In Japanese, kiri means cut, and gami means paper. Only, here, the paper is replaced with pure gold foil and is cut with a beam of gallium ions.
Currently, when nanotechnology is on the throne, a lot of very small devices are born. And because of the nanoscale, the components have correspondingly small demands. Light is also not immune to the race… nano, especially when used for ever-smaller electronic bugs. Small, but still extremely accurate.
Therefore, the researchers had the idea of applying the Japanese art of kirigami to make the device. In Japanese, kiri means cut, and gami means paper. They cut the paper in meticulous detail and then folded it into a work.
Assoc.Prof.Dr. Jiafang Li, Beijing Academy of Sciences.
Therefore, in order to fabricate an optical device with nanoscale, the research team led by Assoc.Prof.Dr. Li Gia Phuong (Jiafang Li) at the Beijing Academy of Sciences and Assoc. Phuong Xuan Lai (Nicholas Xuanlai Fang) at MIT and Cambridge, used the traditional Japanese art of paper cutting kirigami. Only difference, here, pure gold foil is substituted for paper and is cut with a beam of gallium ions.
Dr. Jiafang Li said that if a lot of ions are released, the gold foil will be cut.
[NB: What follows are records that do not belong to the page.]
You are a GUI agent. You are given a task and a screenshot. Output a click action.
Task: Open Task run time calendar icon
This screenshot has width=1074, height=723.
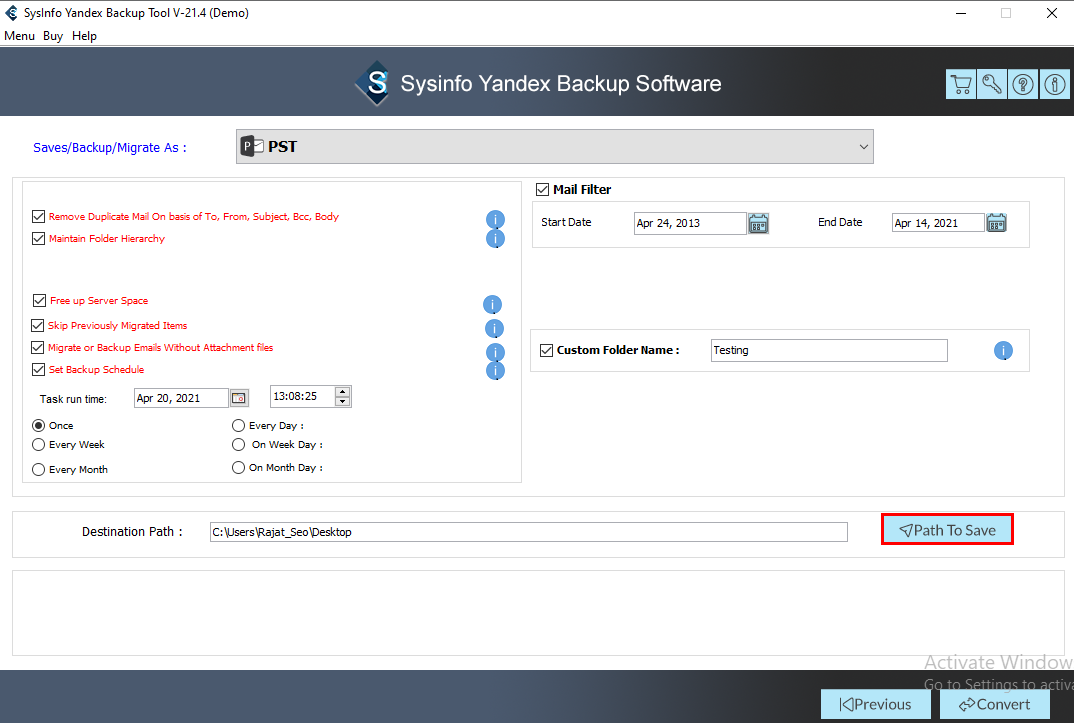pyautogui.click(x=239, y=398)
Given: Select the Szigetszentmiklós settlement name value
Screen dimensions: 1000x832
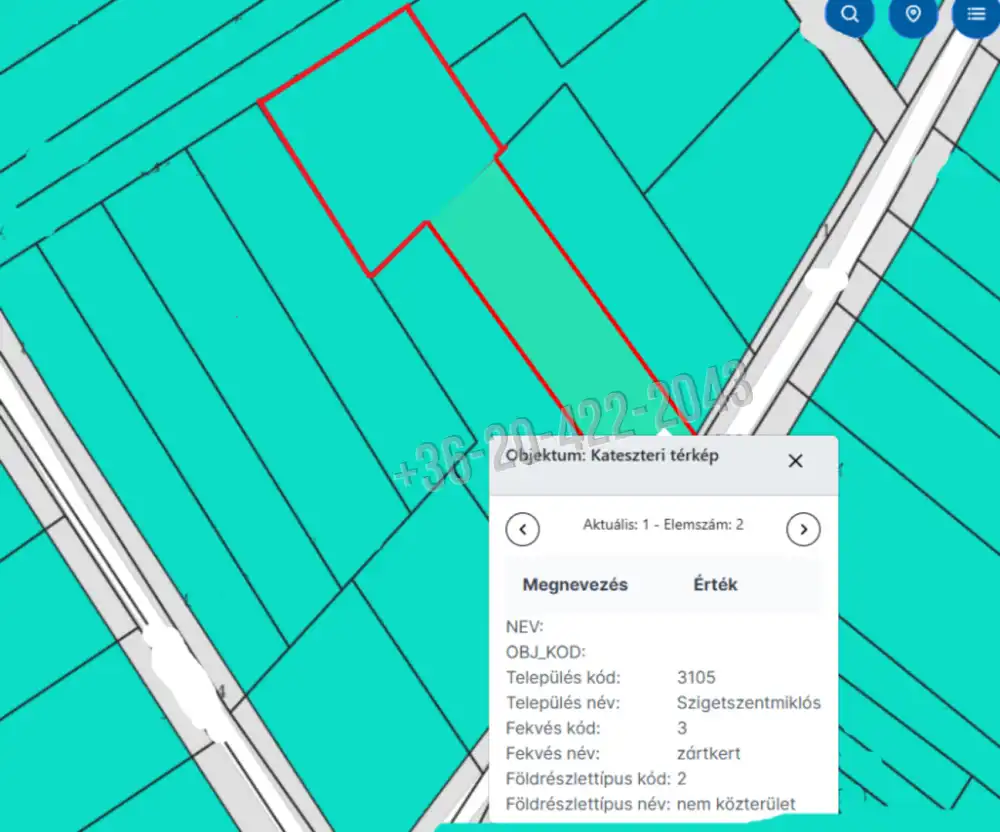Looking at the screenshot, I should (748, 703).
But if it is less, the ion beam only pulls away or replaces a few gold atoms, causing the sheet of material to expand unevenly, so it warps up to form wide or narrow slits that allow light to be absorbed more or less. as little as required. And they succeeded in beaming light at the nanoscale.
Assoc.Prof.Dr. Nicholas Xuanlai Fang, Massachusetts Institute of Technology.
Indeed, the potential of kirigami has been seen in the past, but efforts to exploit it are still fraught with difficulty. So this time, the researchers set up equations that predict the behavior of the gold foil depending on the density conditions and the path of the ion beam used.
The researchers had the idea to apply the Japanese art of kirigami to make the device.
It is from this traditional Japanese art of paper cutting that suggests the work of directing light at the nanoscale.
The sheets of material with these auto-widening-narrow slits are then 3D printed into optical devices that can interact with light to be transmitted in the right direction. And then, from among the generated nanobeams, the researchers choose the optimal light beam to put into the application.